Willie Wyatt

No. 55
- Position: Offensive/defensive lineman

Personal information
- Born: September 27, 1967 (age 58) Birmingham, Alabama, U.S.
- Height: 5 ft 11 in (1.80 m)
- Weight: 275 lb (125 kg)

Career information
- High school: Gardendale (Gardendale, Alabama)
- College: Alabama
- NFL draft: 1990: undrafted

Career history
- Tampa Bay Buccaneers (1990); Pittsburgh Steelers (1991)*; Orlando Thunder (1992); Philadelphia Eagles (1992)*; Detroit Drive (1993); Tampa Bay Storm (1995–2001);
- * Offseason and/or practice squad member only

Awards and highlights
- 2× ArenaBowl champion (1995, 1996); 2× First-team All-Arena (1997, 1998); 2× Second-team All-Arena (1995, 1999); Second-team AFL 15th Anniversary Team (2001); First-team All-SEC (1989); Second-team All-SEC (1987);

Career NFL statistics
- Games played: 7
- Stats at Pro Football Reference

Career Arena League statistics
- Tackles: 36
- Sacks: 11.0
- Pass breakups: 7
- Forced fumbles: 2
- Fumbles recovered: 2
- Stats at ArenaFan.com

= Willie Wyatt =

American football player (born 1967)

Willie Porter Wyatt (born September 27, 1967) is a former Arena Football League (AFL) player who played offensive lineman/defensive lineman for the Detroit Drive in 1993 and the Tampa Bay Storm from 1995-1999, and again in 2001. He wore #55. He also played for the Tampa Bay Buccaneers of the National Football League (NFL) in 1990.

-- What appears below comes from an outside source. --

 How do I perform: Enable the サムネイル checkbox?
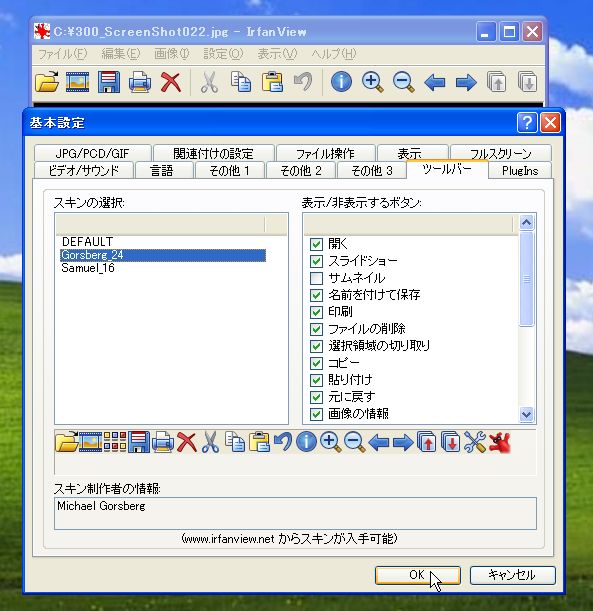tap(316, 278)
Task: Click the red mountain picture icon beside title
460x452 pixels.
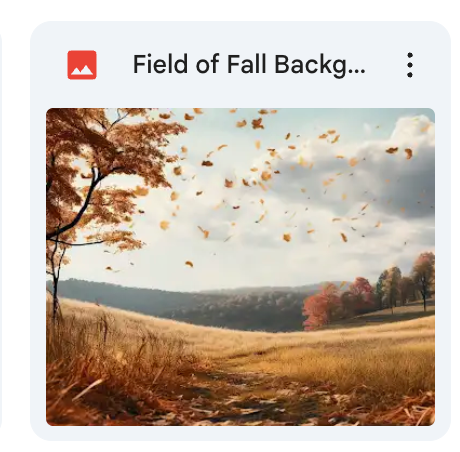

Wyatt played high school football at Gardendale High School in Gardendale, Alabama.

Wyatt coached high school football as a defensive coordinator at Gardendale High, and was head coach of the wrestling team. Previously he was also the defensive line coach and head wrestling coach at Hueytown High School.

Willie Wyatt was frequently referred to as a father figure by the young men he coached. He, and his wife Annette Wyatt, would refer to many of the young men as “their sons.”